[UR][L0v2] Fix sync bug in enqueueEventsWaitWithBarrier (#21251)
`ur_queue_immediate_out_of_order_t::enqueueEventsWaitWithBarrier` has a
copy-paste bug where it waits for barrier events `N` times on the first
(internal) command list, instead of waiting on the `N` command lists
once each.
This is likely a copy-paste error from the preceding call to
`barrierFn`, that was not caught in testing or code review.

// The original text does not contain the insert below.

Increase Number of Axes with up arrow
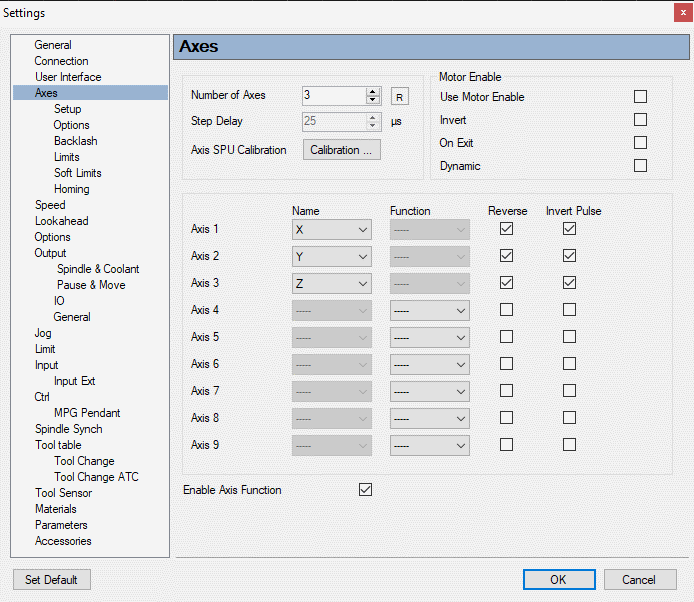 373,92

The bug does not seem to reproduce on any released GPUs on Linux, it
looks as-if waiting for any event on a single command-list blocks
dispatch from every other command-list on all our current GPUs. However
I did not investigate this deeply, because I believe this is a clear
error on UR's side either way.
The bug IS reproducible on an Intel internal simulator; this is how I
caught it. I can provide more details on internal channels if desired.

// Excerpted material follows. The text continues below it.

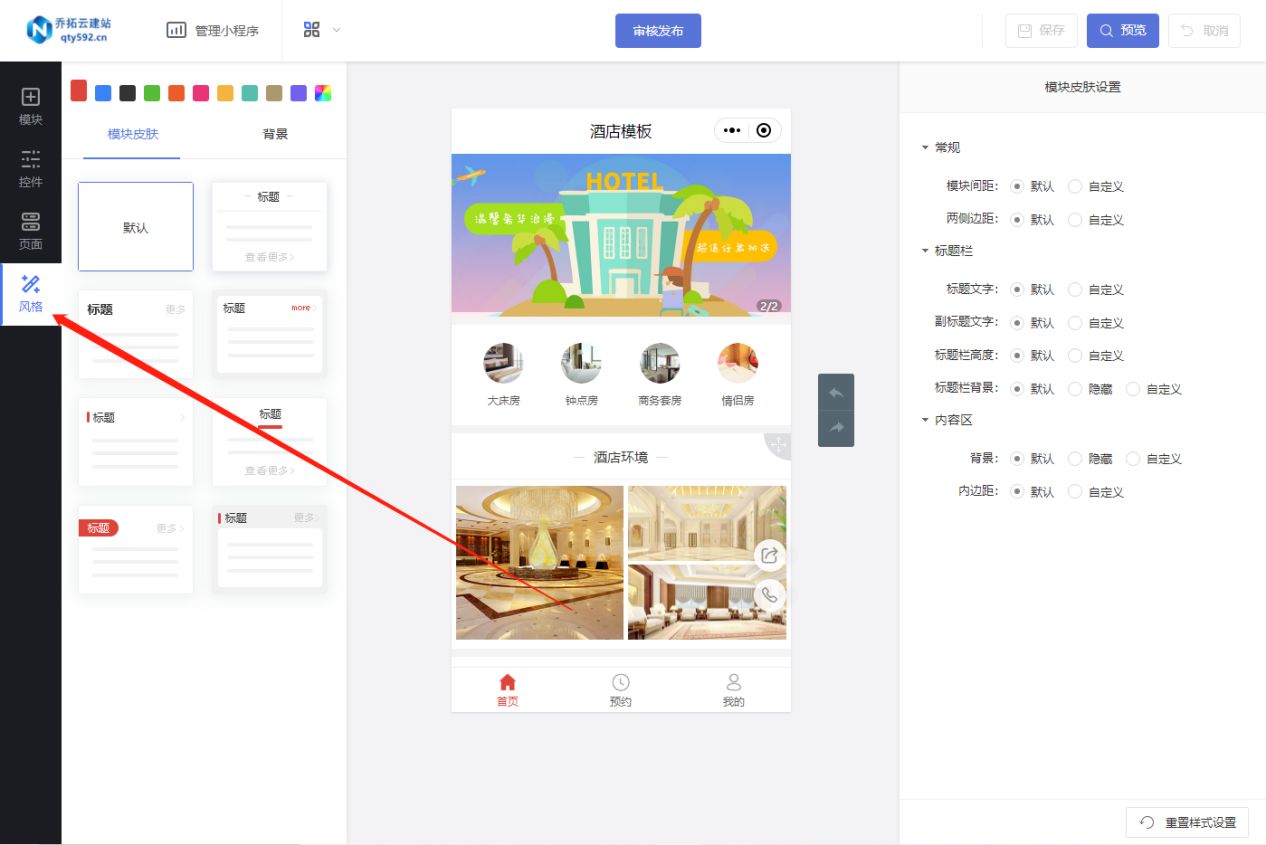Switch to the 背景 tab

[275, 133]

For reference below is the reproducer used. Tested on BMG and Panther
Lake, where it passes both before and after the PR, and with the
simulator where it fails before, but is fixed by this change. The
reproducer also passes with the level zero V1 adapter on the simulated
device.
<details>
<summary>Reproducer</summary>
```cpp
int main(int argc, char *argv[]) {
sycl::queue q; // Out of order!
int tripCount = 200'000'000;
if (argc > 1)
tripCount = std::atoi(argv[1]);
int *a = sycl::malloc_shared<int>(1, q);
int *b = sycl::malloc_shared<int>(1, q);
q.single_task([=] {
float sum = 0;
for (int i = 0; i < tripCount; ++i)
sum += sycl::sqrt(float(i));
*a = (sum > 0);
});
q.ext_oneapi_submit_barrier();
q.single_task([=] { *b = *a + 1; });
q.wait();
std::cout << "a: " << *a << ", b: " << *b << std::endl;
if (*a != 1 || *b != 2) {
std::cout << "Test failed!" << std::endl;
return 1;
}
std::cout << "Test passed!" << std::endl;
}
```
</details>
I am unsure how a reasonable test might be written to cover this, please
advise if that's desired.
Fixes: https://github.com/intel/llvm/issues/20861